- Exercise requirements
In the records below, copy out the stretch from the line containing "This screenshot has width=1400, height=840." through the end of the records, both ends included, word for word and without the pictures.

»»

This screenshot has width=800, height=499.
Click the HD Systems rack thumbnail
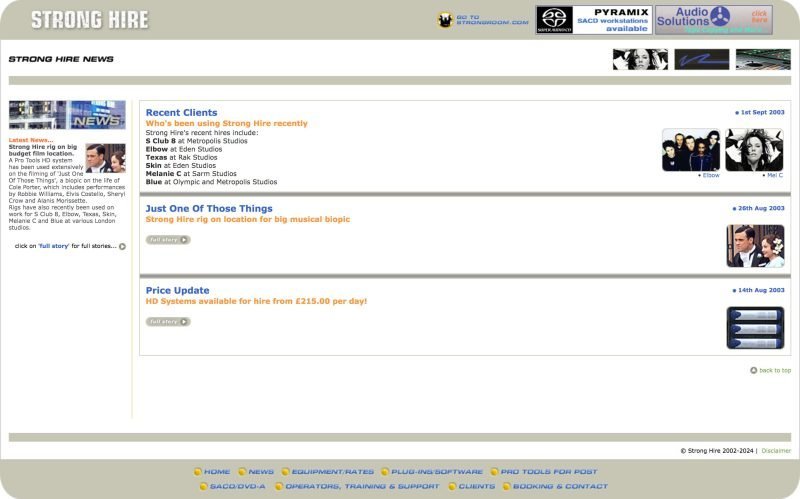[755, 327]
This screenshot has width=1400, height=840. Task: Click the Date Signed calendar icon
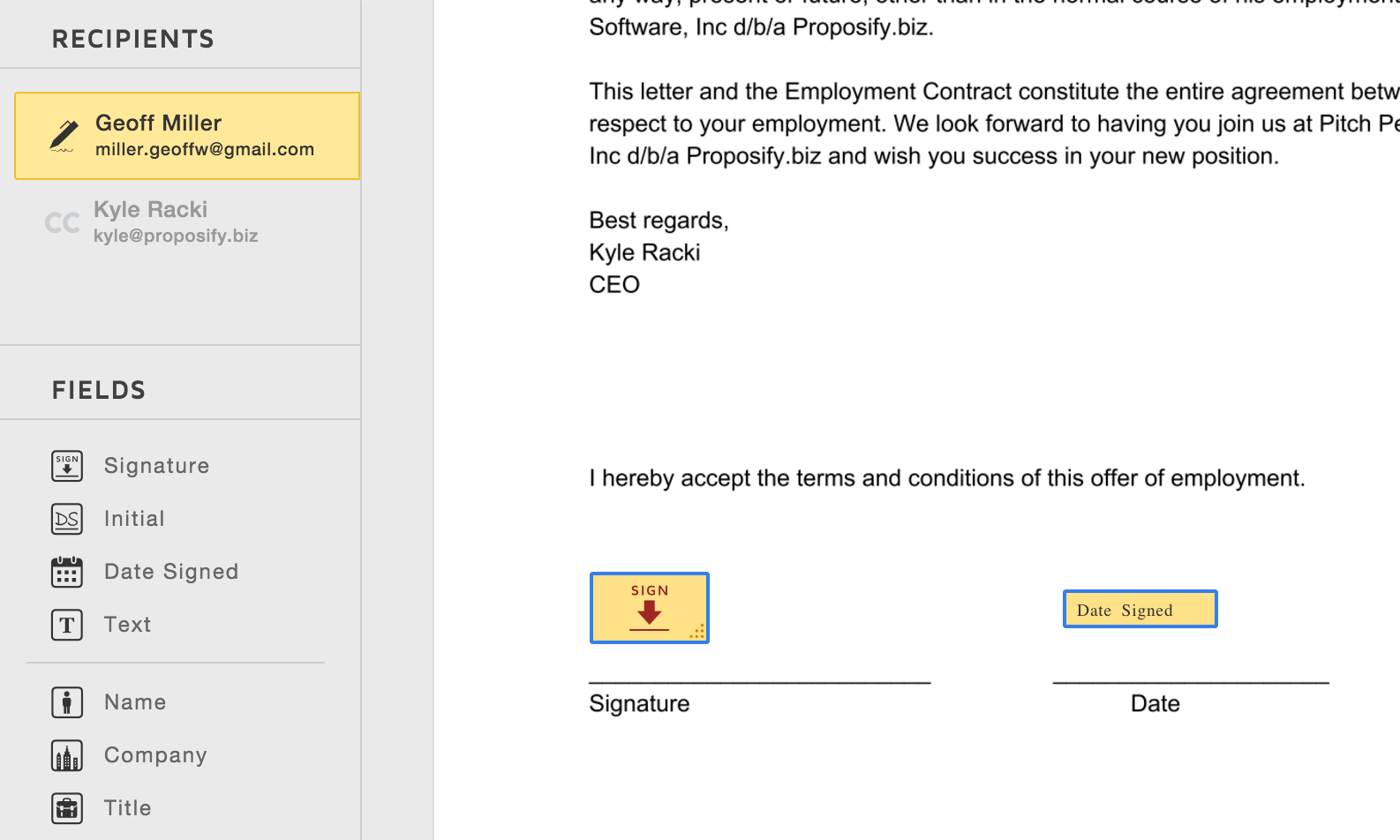point(67,572)
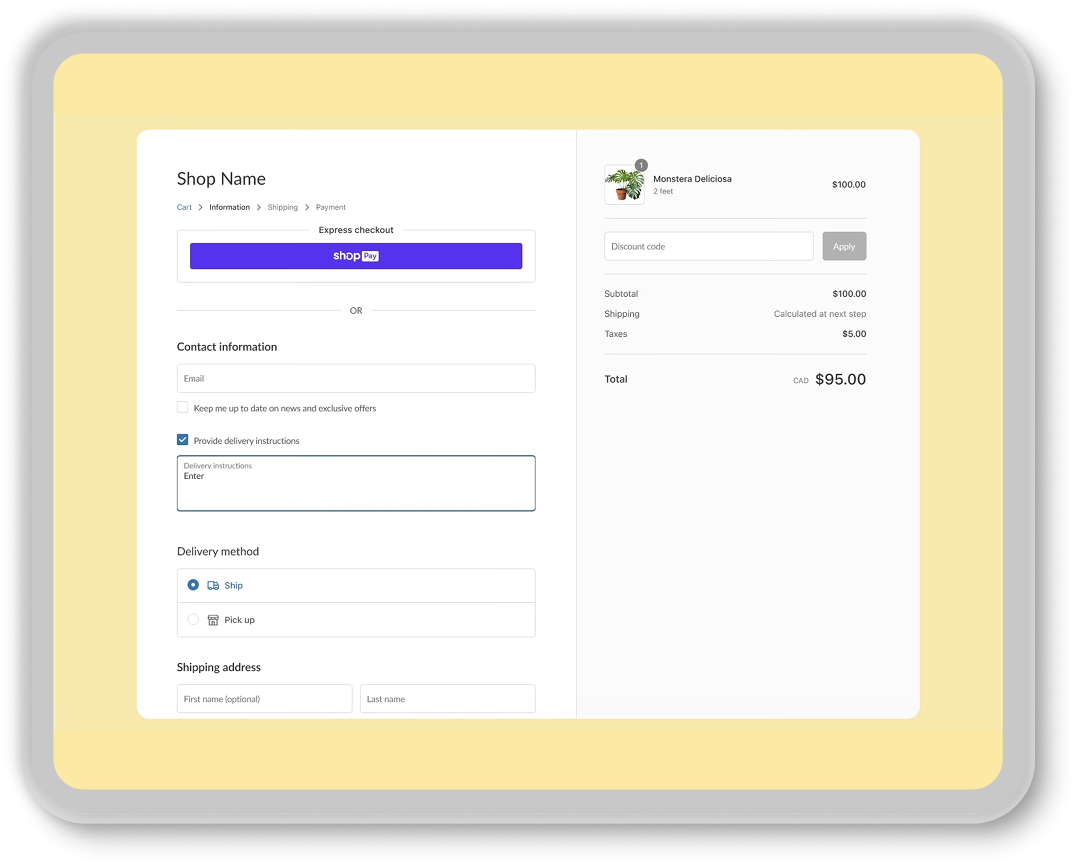Click chevron between Cart and Information
1078x867 pixels.
point(200,208)
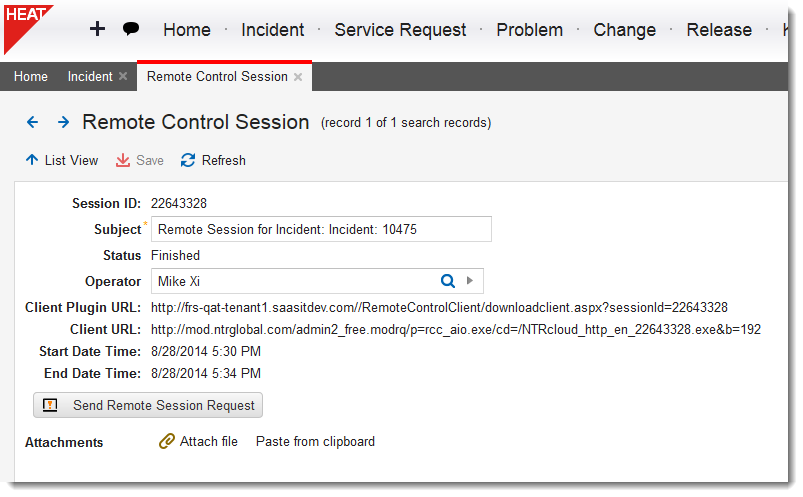Click the plus new record icon
This screenshot has width=803, height=497.
pyautogui.click(x=97, y=29)
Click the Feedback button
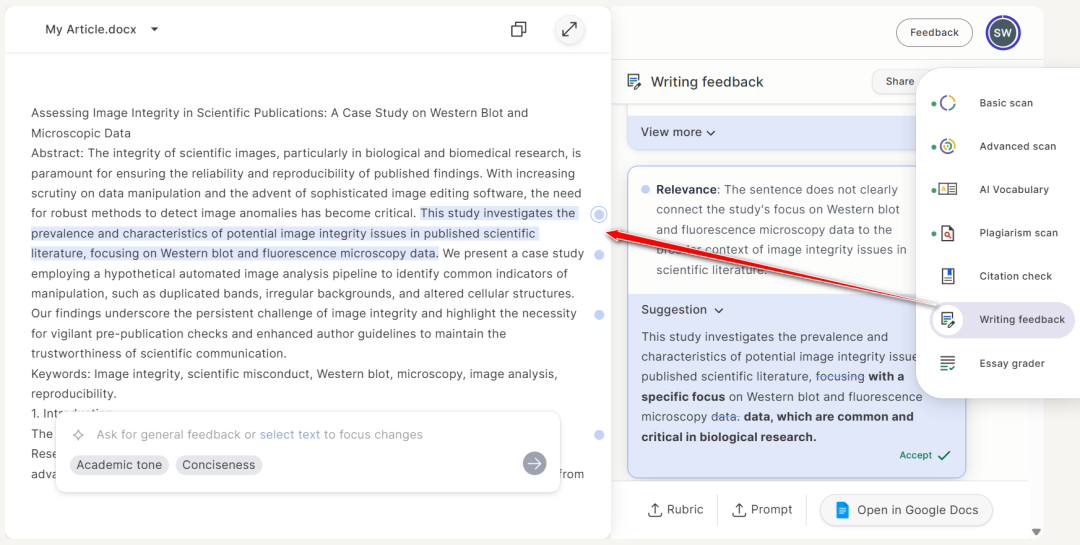This screenshot has height=545, width=1080. tap(934, 33)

««

- Response to this task
This screenshot has width=1400, height=840. Task: Click the Date Signed calendar icon
point(67,572)
Click chevron between Cart and Information
1078x867 pixels.
point(200,208)
Click the plus new record icon
This screenshot has width=803, height=497.
pyautogui.click(x=97, y=29)
Click the Feedback button
This screenshot has height=545, width=1080. tap(934, 33)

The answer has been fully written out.